This unconventional travel guide to America chronicles the experience of an artist on the road described through 26 woodcut prints. The prints range from events like a rodeo and happy hour, to Chicago on the day of the stock crash of 1987, to a jazz club in New York and a wrecking yard in Jamaica Queens, along the way it includes murders, car wrecks, and homecoming parades. Over the nine month period that the artist traveled around the country he camped in snow storms, and in swamps, worked as a janitor, and cut the wood blocks that make up this book.

Edition: 50. Media: Woodcut print book –26 prints. Year: 1989. Size: 16-1/2” x 11-1/2”. Image sizes vary. Binding: portfolio binding by artist. Travelogue of time spent in a VW Van touring the US. Printed on Masa paper. Published by Epigone Press, Santa Fe, NM - $900

Additionally there is an offset edition of this book costing $12.95. Some individual prints from the series are available for $100 each.

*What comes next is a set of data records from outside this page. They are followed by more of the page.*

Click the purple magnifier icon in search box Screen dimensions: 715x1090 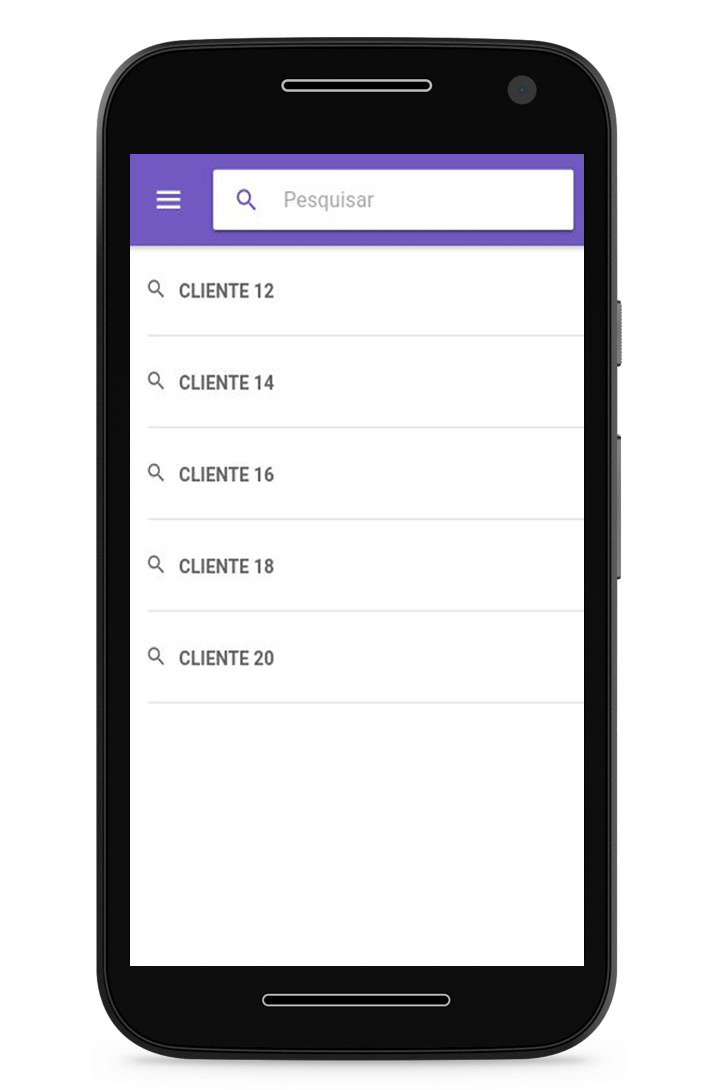246,200
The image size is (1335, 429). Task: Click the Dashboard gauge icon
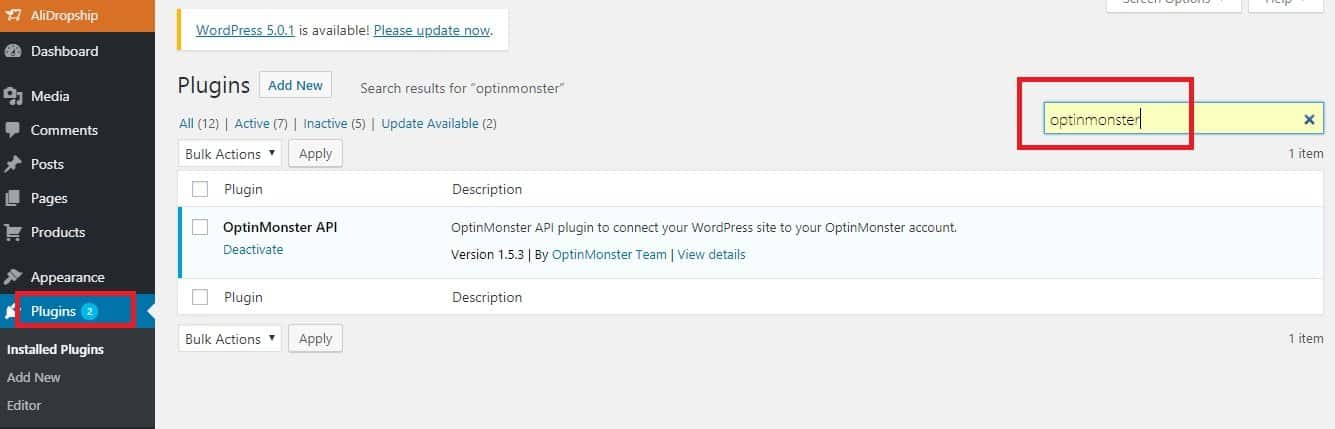[x=13, y=51]
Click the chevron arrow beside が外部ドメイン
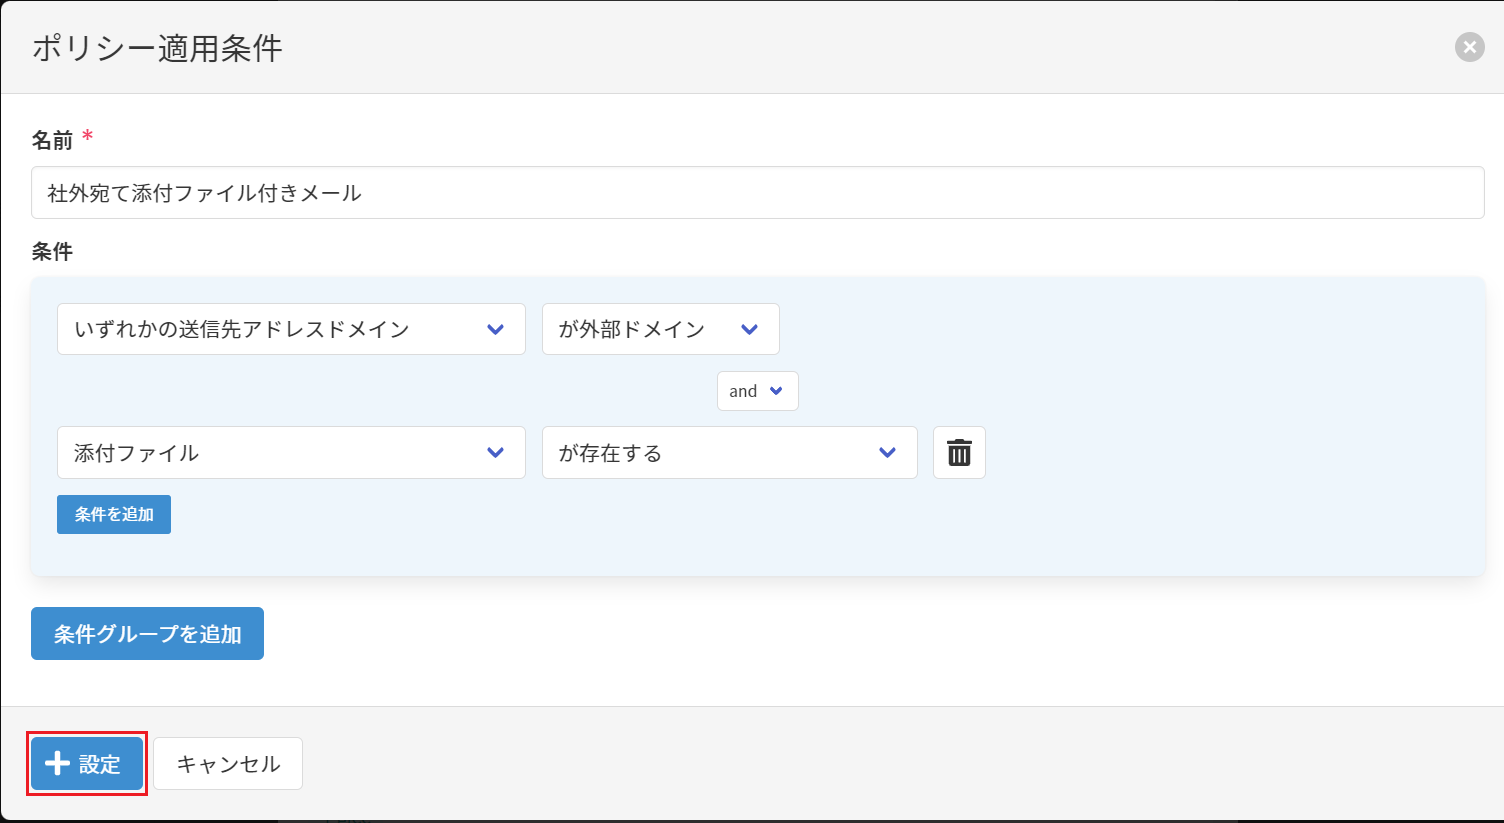Screen dimensions: 1504x823 pyautogui.click(x=749, y=330)
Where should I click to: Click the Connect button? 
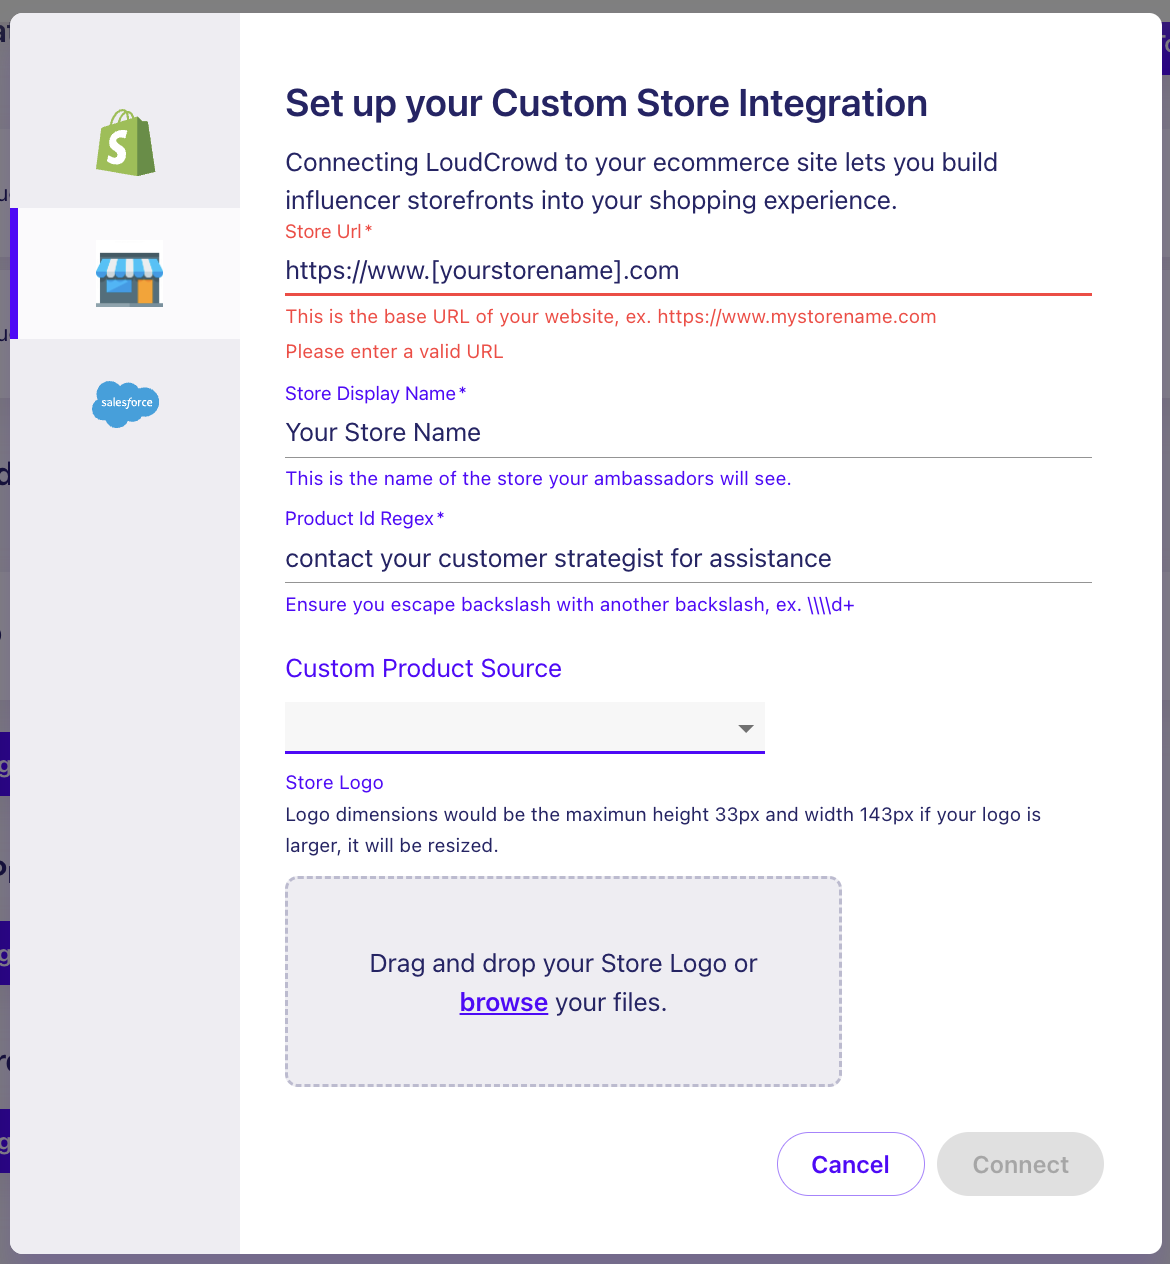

Some reviews of Promenade- A Voyeur's Guide to America

"Hazelwood has captured America's (voyeurism) in a variety of activities both public and personal; the animated but isolated existence of many lives across the country. The woodcuts, which make up the contents of this books, are clearly influenced by German Expressionists, but the subject matter is uniquely American from rodeo to circus, from stock market to murder. The black and white images reflect the lives of ordinary workers, the public faces and hidden emotions, in a richness which belies the stark style of their creation?A strangely moving, intensely graphic view of the promenade of daily life in our country."
Paula Frosch, Small Press, Winter 1995

"There is a nervousness to his line to generate the energy that America represents, and (the) reflection of the workers of America...makes this book surge with vitality and electricity ...Whether voyeur or witness, Hazelwood's eye is right on!"
Judith A. Hoffberg, Umbrella, June 1994, Vol. 17 No. 2 pg. 55

"Art Hazelwood visits homegrown murder and mayhem alike in Promenade-A Voyeur's Guide To America... (He) records his encounters with car wreckers, oyster shuckers, motel lovers, and on the cover, "The Whore of New Orleans", a picture dour enough to please Catherine MacKinnon."
Nancy Princenthal, The Print Collector's Newsletter, May-June 1994, Vol.XXV No.2 Pg.74

"Images and scenes of dancers, rodeo riders, parades, acrobatic performances and everyday occurrences are celebrated in Hazelwood's expressionist yet clearly legible prints. In the tradition of H. Glintenkamp's Wanderer In Woodcuts, this book too closely examines our surroundings to give the reader a new awareness of their surroundings."